O (İbnu Ebi'd-Dünya) şöyle de demiştir: İşte bunlar öyle ilimlerdir ki; onlar müfessir için âlet gibidirler; kişi ancak onları elde etmekle müfessir olur. Kim, bunlarsız tefsîr ederse, (Şerîat tarafından) yasaklanan rey ile tefsîr yapmış olur; eğer onları elde ederek tefsîr ederse, yasak olan rey ile tefsîr etmiş olmaz.

O (İbnu Ebi'd-Dünya) şöyle söylemiştir: Sahâbe radıyellâhu anhum ve Tabiûn rahimehumullâh, arabça ilimlerini öğrenerek değil de, tabiatları îcâbı biliyorlardı. Kur'ân'dan ve Resûlüllah sallellâhu aleyhi ve sellem'den almış oldukları Sünnet'ten, başka ilimleri de elde ettiler.


Ben (Süyûtî şöyle) derim: Hakkında bu kitâbın yazılmış olduğu tefsîr ilmi, işte bu sebeble şu ilimlerden faydalanır; (tefsîr ilmi) çeşitleri de ondan alınmadır. Kim bu kitâbta zikri geçen (tefsîr ilmi) çeşitleri(ni) muhkem bir şekilde kavrarsa, kendisini hedefine ulaştıracak bilgileri elde etmiş olur ve onlarla beraber artık bu kitâbdan başkasına ihtiyâc duymaz.

Belki de sen mevhibe ilmini müş-kil bulmakta ve şöyle demektesin: "Bu, elde edilmesi insanın kudretinde olmayan bir şeydir." Hâlbuki senin zannettiğin problem yoktur. Aklıma, bunun âlimlerin müctehid ta'rîfinde söyledikleri o, fakîhu'n-nefs olan kimsedir' sözlerine benzetilmesi geldi; yani, 'müctehid,' tabiatı gereği sözün mak-sadlarını, o sözden ma'nâ çıkarmaya güç yetirecek kadar çok kuvvetli anlayan kimsedir.
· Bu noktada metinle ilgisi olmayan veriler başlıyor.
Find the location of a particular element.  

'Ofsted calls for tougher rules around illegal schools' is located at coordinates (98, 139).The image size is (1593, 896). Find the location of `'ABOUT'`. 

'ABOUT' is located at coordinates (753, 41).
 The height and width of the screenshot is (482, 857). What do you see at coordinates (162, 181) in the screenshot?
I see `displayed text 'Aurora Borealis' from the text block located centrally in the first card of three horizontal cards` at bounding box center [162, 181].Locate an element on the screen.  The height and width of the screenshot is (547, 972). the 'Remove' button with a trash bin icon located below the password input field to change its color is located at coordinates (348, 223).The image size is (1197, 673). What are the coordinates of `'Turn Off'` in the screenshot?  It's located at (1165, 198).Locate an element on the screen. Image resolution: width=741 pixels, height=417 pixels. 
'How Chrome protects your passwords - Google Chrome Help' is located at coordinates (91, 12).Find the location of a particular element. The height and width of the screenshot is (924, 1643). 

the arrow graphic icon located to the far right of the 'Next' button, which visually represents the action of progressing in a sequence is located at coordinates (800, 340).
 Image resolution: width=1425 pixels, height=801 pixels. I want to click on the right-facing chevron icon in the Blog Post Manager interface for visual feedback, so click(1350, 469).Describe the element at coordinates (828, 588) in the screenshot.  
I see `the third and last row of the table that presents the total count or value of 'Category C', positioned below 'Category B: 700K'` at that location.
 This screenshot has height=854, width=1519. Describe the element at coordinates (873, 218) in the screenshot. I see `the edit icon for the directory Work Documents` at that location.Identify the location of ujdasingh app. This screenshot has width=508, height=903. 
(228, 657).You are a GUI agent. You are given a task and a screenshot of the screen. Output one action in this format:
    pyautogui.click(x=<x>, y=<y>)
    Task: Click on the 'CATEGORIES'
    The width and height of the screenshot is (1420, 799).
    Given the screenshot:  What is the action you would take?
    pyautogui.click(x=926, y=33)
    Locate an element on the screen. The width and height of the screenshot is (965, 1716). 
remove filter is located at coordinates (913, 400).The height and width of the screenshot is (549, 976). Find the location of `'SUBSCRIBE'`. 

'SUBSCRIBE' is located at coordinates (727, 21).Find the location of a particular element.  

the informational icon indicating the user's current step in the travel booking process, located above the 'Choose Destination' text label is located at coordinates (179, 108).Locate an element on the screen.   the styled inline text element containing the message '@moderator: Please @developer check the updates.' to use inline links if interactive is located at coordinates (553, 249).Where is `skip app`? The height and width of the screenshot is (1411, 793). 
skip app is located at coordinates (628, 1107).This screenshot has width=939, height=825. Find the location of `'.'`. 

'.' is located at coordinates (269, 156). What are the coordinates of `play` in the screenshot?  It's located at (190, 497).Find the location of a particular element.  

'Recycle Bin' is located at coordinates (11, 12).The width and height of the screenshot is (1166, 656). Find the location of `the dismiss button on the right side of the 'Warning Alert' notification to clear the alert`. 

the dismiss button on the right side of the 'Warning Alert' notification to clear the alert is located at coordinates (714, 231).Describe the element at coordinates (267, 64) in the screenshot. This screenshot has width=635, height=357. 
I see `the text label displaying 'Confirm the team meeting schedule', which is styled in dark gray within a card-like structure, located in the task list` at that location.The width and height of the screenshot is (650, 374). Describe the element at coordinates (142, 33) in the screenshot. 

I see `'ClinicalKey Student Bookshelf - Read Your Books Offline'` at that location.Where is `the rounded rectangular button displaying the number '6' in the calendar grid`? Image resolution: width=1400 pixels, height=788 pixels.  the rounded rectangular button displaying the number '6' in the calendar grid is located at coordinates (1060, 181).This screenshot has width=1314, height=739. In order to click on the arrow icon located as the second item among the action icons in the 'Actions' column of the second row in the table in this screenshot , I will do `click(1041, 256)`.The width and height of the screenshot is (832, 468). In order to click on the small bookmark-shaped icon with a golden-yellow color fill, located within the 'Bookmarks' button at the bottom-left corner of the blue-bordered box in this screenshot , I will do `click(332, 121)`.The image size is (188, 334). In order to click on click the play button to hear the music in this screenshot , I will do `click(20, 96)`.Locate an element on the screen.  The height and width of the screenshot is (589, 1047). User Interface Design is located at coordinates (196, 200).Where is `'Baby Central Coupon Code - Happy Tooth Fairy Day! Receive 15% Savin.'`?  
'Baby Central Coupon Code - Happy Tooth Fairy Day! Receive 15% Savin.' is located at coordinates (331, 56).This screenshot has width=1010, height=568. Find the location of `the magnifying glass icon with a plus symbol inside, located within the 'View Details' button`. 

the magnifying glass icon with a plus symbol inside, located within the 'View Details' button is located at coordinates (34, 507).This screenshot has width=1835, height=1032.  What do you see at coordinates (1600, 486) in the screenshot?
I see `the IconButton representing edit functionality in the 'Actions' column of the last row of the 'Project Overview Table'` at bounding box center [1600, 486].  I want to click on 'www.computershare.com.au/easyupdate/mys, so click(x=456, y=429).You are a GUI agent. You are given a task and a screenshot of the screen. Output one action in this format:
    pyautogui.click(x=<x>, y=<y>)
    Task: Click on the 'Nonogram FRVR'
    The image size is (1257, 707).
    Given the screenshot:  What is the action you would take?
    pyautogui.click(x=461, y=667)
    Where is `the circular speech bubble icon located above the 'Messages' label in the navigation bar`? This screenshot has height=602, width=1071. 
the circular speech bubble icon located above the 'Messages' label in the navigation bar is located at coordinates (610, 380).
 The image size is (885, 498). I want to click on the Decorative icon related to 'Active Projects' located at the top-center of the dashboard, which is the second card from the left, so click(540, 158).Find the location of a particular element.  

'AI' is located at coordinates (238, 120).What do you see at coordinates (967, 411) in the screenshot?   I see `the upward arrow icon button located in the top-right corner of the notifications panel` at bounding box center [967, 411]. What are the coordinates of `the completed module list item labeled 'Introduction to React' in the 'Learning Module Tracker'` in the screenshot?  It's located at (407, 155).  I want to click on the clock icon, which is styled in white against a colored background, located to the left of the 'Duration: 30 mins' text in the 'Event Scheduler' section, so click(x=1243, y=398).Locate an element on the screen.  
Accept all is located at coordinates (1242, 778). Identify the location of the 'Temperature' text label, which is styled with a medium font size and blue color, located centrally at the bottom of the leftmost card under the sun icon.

Tefsîri kabûl edilmeyen kimseler:

Bid'at ehliHusûsan Zemahşerî,Keşşâf'ında... O, şu kitâbda âyetleri asıl ma'nâlarından çıkarıp kendi bozuk (Mu'tezile) inancına uydurmayı çok yapmıştır. Öyle ki, insanı hiç hissetmediği yerden çalmaktadır.


Onda, Peygamberlerin Efendisine birçok yerlerde edebsizlik yapmıştır. Nerde kaldı Sahâbe ve Ehli Sünnete?...


Zehebî el-Mîzân'ında, 'Keşşâf'tan çok sakın' derken ne kadar güzel demiş.

Şeyh Takiyyuddin es-Subkî, 'el-İnkifâf an İkrâi'l-Keşşâf ismini verdiği bir kitâb yazmış ve Keşşâf tefsîrini okutmaktan tevbe ettiğini, Allah'a döndüğünü, onu bir daha okumayacağını ve ondaki zikri geçen edebsizliklerden dolayı bir daha asla ona bakmayacağına söz verdiğini anlattı.


O (Sübkî) şöyle dedi: Medîne-i Nebeviyye ahâlisinden biri benimle, Kessâf'ın bir nüshâsını alıp Medîne'ye getirmesi husûsunda istişâre etti. Ben de ona, Nebî sallellâhu aleyhi ve sellem'in bulunmuş olduğu bir beldeye, içinde onun zâtıyla alâkalı bir takım (yakışıksız) şeylerin bulunduğu kitâbın götürülmesinden hayâ îcâbı bu işi yapmamasını işâret ettim.

Üstelik o, şâyet sözünü ettiğimiz yanı olmasaydı belâğat ve i'câz çeşitlerinin açıklanması husûsunda büyük bir kitâbtır.[5]


Beyzâvî tefsîrinde elhamdülillâh buna ihtiyâc bırakmayacak şeyler vardır.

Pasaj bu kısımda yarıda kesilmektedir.